Data Challenges

This workshop includes a data challenge, wherein we will release a large-scale dataset of images used by politicians, images shared by disinformation agents, and a sample of images shared in otherwise political contexts. Using this dataset, we are soliciting solutions to address the following challenges:

  1. Challenge 1: Identifying Influence Campaigns via Imagery While many efforts have worked to characterize influence campaigns (foreign or domestic, inauthentic and authentic), much of these efforts focus on text despite the multi-modal nature of these campaigns. Text is cheaper to produce and analyze, but images are more expensive and more engaging, making images both a potential vector for identifying coordinating accounts and key modality for measuring impact.
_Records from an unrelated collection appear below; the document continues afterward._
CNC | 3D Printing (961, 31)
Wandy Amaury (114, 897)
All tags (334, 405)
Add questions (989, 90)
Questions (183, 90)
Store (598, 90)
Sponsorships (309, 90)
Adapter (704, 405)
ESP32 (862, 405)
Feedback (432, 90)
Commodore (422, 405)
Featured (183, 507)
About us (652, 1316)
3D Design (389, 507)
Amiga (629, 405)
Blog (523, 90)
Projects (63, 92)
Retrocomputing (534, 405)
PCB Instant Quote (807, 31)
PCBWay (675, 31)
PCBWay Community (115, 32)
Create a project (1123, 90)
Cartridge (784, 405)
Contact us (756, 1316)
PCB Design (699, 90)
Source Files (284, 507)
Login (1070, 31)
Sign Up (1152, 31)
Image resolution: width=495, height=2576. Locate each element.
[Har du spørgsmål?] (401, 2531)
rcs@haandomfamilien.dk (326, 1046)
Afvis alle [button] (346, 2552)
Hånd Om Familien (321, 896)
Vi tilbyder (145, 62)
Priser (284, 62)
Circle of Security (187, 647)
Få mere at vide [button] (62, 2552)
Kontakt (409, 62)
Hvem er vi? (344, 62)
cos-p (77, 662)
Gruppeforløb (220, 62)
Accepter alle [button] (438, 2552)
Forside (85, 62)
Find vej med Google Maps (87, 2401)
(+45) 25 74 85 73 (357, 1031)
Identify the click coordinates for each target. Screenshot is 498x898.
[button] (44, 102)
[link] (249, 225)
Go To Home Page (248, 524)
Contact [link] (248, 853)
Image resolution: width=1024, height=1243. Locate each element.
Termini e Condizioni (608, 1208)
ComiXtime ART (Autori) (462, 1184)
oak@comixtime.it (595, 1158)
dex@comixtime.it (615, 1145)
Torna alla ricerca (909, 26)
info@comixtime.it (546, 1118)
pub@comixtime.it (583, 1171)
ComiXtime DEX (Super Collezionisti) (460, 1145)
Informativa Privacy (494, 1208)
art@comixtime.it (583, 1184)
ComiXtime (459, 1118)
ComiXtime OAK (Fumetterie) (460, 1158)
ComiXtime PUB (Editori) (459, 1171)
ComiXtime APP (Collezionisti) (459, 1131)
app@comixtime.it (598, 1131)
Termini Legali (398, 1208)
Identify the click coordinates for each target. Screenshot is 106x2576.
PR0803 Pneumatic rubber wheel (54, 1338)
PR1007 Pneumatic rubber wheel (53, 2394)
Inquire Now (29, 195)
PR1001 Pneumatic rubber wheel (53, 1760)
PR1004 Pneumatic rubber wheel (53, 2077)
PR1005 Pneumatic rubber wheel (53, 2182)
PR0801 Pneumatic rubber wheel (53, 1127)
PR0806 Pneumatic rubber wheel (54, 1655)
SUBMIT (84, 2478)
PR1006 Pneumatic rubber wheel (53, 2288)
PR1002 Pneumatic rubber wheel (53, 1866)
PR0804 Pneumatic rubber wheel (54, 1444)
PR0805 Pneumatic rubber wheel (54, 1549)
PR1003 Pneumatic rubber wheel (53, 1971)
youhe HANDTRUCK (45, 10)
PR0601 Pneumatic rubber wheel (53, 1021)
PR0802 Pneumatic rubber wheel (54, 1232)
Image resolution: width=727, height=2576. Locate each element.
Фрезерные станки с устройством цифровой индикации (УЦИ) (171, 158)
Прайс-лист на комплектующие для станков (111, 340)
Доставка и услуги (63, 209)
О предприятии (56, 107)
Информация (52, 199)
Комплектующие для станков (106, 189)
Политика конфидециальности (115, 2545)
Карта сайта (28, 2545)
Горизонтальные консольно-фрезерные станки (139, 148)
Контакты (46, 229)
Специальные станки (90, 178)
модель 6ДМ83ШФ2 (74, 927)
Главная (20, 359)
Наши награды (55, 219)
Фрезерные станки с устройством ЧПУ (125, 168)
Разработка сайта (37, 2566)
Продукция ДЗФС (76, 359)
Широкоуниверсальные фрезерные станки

This challenge asks for systems to use image-characterization methods to classify social media accounts into authentic or campaign accounts, where the campaign label is decomposed into sub-labels across several influence campaigns.
    • Challenge 1 Test Dataset:
      • Dense embeddings using EfficientNetB1 for 704,379 images from 1,623 accounts, here
      • Mode 2: 48,855 raw images from the same 1,623 accounts, here
    • Challenge 1 Training Data:
      • Raw images and their embeddings from US politically interested audiences and from three Twitter-identified disinformation campaigns (Russia, Iran, Venezuela) here
  2. Challenge 2: Screenshot Sharing and Propagation As screenshots are increasingly used for reporting quotes and actions of elites across platforms, methods for tracking and attributing these screenshots to individuals are increasingly useful for establishing provenance and propagation paths. To this end, we must first understand how to separate screenshots of duplicate content. Systems submitted for this challenge will identify and cluster duplicate screenshots while being robust to cropping or resizing.
    • Challenge 2 Test Dataset (same dataset as CP1):
      • Dense embeddings using EfficientNetB1 for 704,379 images from 1,623 accounts, here
      • Mode 2: 48,855 raw images from the same 1,623 accounts, here
    • Challenge 2 Training Data:
      • Images depicting examples of screenshots from nine sources, including Twitter and Facebook, here
      • Training data comes from Kaggle
  3. Challenge 3: Hate Symbols in News Images As producers of hate speech grow more sophisticated, images containing antisemitic and other racist symbols have successfully penetrated both social media and news coverage. How hate symbols are spread and potentially amplified by news outlets and social platforms has thus far been difficult to quantify given the complexity of image processing and the massive volume of visual media in online spaces. This challenge provides data from the ADL Hate Symbols Database (over 200 images as well as transformations produced using image augmentation algorithms) with the goal of developing classifiers to detect the likelihood that an image contains hate symbology. Questions center on whether hate symbols can be detected within larger visual datasets, such as protest coverage, and whether images can be rated on the probability of containing images that have recurrent characteristics of hate symbols.
    • Challenge 3 Test Dataset (same dataset as CP1):
      • Dense embeddings using EfficientNetB1 for 704,379 images from 1,623 accounts, here
      • Mode 2: 48,855 raw images from the same 1,623 accounts, here
    • Challenge 3 Training Data:
      • 215 images of hate symbols, with multiple augmentations for each symbol, here
      • Training data comes from ADL
  4. Challenge 4: Antisocial Gestures in Presidential Debates The rise of populism and a contentious style of politics has placed a growing premium on displays of aggression in political debates. This is particularly true at the presidential level where candidates compete for viewer attention and political dominance. The antisocial gestures associated with aggression and contention on the debate stage are an important but often overlooked aspect of political behavior. This challenge provides C-SPAN videos and training set data (20% of each first presidential debate from 1980-2020 annotated at 10-second increments for a range of gestures and movements) with the goal of developing classifiers of the prevalence of antisocial gestures in televised debates. Questions include whether antisocial gestures align with aggressive facial expressions, voice tones, and language use, and whether these characteristics have increased or decreased over time.

Data Challenge Posters

For those participating in the Data Challenge, we will ask they submit a challenge paper, which should contain the following elements:

  • A description of the solution that you are proposing
  • An evaluation of the solution
  • A discussion of the implications of your solution and results

We highly encourage the source code of the solution to be included with the submission (e.g., in a GitHub repository), but this is not mandatory for acceptance of a data challenge paper.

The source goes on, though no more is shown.